>>>

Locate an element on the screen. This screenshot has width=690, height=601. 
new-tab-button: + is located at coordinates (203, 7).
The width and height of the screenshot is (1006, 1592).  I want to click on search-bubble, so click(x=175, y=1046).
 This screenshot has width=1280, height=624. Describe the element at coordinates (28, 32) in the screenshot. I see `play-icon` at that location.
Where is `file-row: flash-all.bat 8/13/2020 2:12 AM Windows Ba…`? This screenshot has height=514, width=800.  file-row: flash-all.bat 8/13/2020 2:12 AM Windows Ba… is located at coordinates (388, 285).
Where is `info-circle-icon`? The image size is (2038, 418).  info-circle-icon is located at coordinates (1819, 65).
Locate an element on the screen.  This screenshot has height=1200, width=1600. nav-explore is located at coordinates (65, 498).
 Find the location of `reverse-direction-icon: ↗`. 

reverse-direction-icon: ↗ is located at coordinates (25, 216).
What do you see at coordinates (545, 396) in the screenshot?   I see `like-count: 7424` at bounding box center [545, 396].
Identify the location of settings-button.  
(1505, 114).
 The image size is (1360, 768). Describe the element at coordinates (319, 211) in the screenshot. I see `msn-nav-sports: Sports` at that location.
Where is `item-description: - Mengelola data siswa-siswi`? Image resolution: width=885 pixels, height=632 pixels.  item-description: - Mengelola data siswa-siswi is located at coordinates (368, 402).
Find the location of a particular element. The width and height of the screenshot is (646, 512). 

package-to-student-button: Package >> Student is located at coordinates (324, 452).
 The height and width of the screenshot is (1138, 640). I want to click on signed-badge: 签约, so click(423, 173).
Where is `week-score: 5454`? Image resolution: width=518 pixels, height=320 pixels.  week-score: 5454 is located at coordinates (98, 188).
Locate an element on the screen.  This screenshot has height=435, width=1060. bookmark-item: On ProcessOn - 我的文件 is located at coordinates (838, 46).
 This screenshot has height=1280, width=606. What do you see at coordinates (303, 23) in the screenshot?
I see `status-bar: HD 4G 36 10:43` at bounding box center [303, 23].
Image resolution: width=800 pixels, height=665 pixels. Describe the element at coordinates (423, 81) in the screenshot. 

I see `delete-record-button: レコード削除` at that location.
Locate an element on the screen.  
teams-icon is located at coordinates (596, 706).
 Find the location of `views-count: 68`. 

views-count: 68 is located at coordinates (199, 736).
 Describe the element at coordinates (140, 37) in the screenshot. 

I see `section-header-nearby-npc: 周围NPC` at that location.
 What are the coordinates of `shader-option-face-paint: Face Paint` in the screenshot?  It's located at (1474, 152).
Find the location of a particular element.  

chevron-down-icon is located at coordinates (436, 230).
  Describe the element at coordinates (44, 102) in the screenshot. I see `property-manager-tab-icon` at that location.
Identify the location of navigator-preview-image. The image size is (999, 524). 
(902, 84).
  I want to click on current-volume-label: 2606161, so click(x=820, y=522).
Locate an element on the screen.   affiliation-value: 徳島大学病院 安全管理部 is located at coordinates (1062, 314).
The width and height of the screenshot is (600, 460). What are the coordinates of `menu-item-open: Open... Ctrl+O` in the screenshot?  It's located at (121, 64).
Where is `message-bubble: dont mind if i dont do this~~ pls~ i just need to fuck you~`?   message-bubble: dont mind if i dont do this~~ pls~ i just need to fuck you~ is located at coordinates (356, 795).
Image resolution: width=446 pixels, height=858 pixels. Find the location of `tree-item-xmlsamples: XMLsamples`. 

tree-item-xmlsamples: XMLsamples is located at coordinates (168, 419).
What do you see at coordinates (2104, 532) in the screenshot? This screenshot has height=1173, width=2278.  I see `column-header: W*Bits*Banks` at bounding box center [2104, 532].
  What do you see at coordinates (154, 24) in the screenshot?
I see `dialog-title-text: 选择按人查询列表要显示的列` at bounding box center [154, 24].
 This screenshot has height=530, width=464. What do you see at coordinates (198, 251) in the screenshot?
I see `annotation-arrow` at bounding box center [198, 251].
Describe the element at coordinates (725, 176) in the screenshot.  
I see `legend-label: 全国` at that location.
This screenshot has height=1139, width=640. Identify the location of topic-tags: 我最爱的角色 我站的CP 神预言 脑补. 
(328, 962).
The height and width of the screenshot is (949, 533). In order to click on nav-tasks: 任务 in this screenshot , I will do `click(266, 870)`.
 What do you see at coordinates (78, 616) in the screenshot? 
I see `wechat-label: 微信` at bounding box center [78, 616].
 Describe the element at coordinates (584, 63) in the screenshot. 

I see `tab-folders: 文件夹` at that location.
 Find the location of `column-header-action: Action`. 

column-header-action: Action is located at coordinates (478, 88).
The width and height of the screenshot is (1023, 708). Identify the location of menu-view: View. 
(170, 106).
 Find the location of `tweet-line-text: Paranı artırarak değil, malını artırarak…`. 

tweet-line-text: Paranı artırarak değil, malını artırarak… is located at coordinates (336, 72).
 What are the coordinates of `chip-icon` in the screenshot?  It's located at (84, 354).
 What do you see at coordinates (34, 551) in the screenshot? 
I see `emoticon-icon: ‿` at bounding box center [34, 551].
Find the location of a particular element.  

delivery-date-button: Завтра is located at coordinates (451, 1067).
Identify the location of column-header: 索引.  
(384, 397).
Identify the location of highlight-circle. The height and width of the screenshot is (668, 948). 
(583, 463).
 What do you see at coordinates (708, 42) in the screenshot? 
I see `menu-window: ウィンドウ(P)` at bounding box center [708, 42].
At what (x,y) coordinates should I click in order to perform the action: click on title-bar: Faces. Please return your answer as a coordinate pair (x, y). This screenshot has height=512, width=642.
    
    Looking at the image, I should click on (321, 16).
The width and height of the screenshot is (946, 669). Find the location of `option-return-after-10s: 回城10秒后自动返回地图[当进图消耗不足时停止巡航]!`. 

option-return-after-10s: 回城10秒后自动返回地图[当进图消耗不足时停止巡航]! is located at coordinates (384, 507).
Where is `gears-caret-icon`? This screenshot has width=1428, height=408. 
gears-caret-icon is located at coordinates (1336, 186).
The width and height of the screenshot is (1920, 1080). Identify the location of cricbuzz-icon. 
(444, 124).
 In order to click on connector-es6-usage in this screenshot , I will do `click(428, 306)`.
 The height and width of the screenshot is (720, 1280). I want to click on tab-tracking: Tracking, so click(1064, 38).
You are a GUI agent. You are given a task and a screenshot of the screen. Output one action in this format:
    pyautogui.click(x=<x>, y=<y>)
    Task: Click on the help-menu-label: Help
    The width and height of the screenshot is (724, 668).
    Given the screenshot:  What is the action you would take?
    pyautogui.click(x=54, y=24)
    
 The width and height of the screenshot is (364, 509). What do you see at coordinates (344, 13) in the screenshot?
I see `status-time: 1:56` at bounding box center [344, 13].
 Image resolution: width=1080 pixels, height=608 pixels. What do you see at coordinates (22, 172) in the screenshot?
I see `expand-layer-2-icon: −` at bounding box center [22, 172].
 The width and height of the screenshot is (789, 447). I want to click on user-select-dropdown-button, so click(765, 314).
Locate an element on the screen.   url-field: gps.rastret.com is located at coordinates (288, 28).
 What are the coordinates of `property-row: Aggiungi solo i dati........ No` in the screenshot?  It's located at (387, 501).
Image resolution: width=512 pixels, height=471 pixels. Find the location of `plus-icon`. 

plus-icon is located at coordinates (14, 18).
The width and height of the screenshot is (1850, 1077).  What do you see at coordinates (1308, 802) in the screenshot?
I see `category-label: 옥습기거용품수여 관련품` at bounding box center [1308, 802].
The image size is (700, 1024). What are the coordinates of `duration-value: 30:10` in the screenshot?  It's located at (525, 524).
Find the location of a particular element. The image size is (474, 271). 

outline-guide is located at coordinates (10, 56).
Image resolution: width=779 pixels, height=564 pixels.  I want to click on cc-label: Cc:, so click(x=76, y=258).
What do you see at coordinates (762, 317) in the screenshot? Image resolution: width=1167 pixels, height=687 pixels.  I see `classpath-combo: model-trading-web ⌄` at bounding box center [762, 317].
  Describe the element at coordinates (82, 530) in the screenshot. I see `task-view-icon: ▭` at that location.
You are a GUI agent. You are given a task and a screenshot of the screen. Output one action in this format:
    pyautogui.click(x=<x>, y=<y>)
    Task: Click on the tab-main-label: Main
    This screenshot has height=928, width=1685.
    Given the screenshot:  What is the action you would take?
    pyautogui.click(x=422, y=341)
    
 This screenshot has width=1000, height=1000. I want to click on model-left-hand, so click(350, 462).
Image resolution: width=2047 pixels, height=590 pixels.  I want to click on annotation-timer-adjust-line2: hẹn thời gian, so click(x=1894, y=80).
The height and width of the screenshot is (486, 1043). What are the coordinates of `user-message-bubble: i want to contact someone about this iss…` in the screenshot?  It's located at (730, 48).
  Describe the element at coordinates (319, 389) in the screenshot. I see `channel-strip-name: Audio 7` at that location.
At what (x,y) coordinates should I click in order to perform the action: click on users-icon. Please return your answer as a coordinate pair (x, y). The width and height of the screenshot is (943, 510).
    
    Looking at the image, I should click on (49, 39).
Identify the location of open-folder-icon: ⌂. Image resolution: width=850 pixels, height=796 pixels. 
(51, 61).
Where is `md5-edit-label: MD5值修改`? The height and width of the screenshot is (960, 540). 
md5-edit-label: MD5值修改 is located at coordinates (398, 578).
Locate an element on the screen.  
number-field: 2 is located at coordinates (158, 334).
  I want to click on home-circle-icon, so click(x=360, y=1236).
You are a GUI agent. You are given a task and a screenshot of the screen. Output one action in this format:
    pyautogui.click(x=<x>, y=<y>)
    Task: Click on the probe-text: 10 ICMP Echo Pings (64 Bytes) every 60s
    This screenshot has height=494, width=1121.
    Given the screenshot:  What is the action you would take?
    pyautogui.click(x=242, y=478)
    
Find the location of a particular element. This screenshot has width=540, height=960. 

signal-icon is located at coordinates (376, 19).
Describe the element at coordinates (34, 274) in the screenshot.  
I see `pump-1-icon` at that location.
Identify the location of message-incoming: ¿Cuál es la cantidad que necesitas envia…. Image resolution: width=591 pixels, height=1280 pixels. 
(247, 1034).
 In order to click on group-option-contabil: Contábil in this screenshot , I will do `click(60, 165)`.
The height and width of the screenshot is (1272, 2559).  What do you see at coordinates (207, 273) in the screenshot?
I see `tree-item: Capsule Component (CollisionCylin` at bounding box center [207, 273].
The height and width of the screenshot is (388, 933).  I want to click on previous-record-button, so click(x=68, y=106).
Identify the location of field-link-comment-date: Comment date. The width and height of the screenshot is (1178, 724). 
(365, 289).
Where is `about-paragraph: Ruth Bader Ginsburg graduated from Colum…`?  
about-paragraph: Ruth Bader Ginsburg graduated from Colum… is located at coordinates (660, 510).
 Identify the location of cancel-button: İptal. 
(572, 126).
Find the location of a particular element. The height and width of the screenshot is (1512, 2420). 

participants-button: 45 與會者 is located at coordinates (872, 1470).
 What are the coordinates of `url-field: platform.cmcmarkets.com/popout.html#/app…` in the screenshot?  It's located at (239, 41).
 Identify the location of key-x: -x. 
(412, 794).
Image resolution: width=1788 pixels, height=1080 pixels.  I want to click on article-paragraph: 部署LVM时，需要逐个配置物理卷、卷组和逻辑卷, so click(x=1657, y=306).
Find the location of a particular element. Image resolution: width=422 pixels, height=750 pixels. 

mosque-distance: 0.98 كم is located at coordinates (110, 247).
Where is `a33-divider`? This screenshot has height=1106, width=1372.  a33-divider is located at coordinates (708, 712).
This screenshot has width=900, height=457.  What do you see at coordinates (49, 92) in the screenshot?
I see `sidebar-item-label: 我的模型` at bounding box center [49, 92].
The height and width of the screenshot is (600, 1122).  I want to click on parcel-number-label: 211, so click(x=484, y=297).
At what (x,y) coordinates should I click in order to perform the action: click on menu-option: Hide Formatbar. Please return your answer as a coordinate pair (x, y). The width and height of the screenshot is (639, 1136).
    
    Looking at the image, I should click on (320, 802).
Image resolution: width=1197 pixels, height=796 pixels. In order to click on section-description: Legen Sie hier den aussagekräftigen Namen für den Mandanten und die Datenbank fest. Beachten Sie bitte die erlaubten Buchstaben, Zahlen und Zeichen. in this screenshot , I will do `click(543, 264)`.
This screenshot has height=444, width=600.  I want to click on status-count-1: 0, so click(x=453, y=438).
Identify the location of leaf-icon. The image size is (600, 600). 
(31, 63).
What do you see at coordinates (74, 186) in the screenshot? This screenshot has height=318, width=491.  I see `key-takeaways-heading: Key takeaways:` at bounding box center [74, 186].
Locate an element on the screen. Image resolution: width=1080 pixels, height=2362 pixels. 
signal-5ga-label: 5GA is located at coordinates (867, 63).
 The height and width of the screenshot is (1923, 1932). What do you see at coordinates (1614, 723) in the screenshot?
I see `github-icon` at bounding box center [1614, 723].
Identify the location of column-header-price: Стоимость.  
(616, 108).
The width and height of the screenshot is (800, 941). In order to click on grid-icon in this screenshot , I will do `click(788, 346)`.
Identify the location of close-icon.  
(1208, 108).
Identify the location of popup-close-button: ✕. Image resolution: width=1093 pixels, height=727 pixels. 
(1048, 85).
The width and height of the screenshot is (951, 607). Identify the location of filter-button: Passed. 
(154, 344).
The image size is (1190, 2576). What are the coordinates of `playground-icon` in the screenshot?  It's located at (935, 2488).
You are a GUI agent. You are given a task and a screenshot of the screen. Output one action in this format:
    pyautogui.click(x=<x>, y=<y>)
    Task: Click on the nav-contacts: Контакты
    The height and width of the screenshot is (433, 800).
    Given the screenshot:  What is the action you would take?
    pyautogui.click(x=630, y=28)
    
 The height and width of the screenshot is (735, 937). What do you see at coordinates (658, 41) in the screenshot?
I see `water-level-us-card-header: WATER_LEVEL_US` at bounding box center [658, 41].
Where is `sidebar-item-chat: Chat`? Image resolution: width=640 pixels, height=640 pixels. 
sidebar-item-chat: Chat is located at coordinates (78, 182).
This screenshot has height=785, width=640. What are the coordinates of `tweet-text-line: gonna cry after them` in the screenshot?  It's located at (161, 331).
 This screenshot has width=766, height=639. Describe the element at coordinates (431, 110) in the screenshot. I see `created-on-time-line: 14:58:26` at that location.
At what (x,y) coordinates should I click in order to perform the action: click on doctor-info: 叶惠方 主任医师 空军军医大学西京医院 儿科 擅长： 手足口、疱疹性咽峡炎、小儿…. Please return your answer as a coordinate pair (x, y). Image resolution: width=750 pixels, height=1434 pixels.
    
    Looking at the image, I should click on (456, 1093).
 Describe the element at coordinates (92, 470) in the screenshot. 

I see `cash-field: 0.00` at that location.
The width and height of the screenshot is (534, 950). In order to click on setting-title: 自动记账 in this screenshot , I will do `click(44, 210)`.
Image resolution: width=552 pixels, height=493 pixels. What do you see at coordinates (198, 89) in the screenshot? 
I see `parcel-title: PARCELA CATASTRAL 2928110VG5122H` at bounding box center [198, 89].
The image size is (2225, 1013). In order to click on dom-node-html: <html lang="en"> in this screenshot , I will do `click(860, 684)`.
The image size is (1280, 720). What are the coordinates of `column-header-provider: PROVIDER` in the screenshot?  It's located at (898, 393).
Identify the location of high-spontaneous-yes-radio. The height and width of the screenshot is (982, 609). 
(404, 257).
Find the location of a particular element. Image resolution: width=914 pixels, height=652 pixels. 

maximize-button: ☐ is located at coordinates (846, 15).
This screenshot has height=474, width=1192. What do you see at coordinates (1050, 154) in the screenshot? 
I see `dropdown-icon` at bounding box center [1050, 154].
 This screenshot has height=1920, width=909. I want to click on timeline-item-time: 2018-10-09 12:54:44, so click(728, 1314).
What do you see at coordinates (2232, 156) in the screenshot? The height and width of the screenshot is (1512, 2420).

<<<

ABOUT THIS EXERCISE —
Retype the data from its first line through the line containing "new-tab-button: + is", both included, without changing anything.

RESPONSE TO THIS TASK —
Locate an element on the screen. This screenshot has width=690, height=601. 
new-tab-button: + is located at coordinates (203, 7).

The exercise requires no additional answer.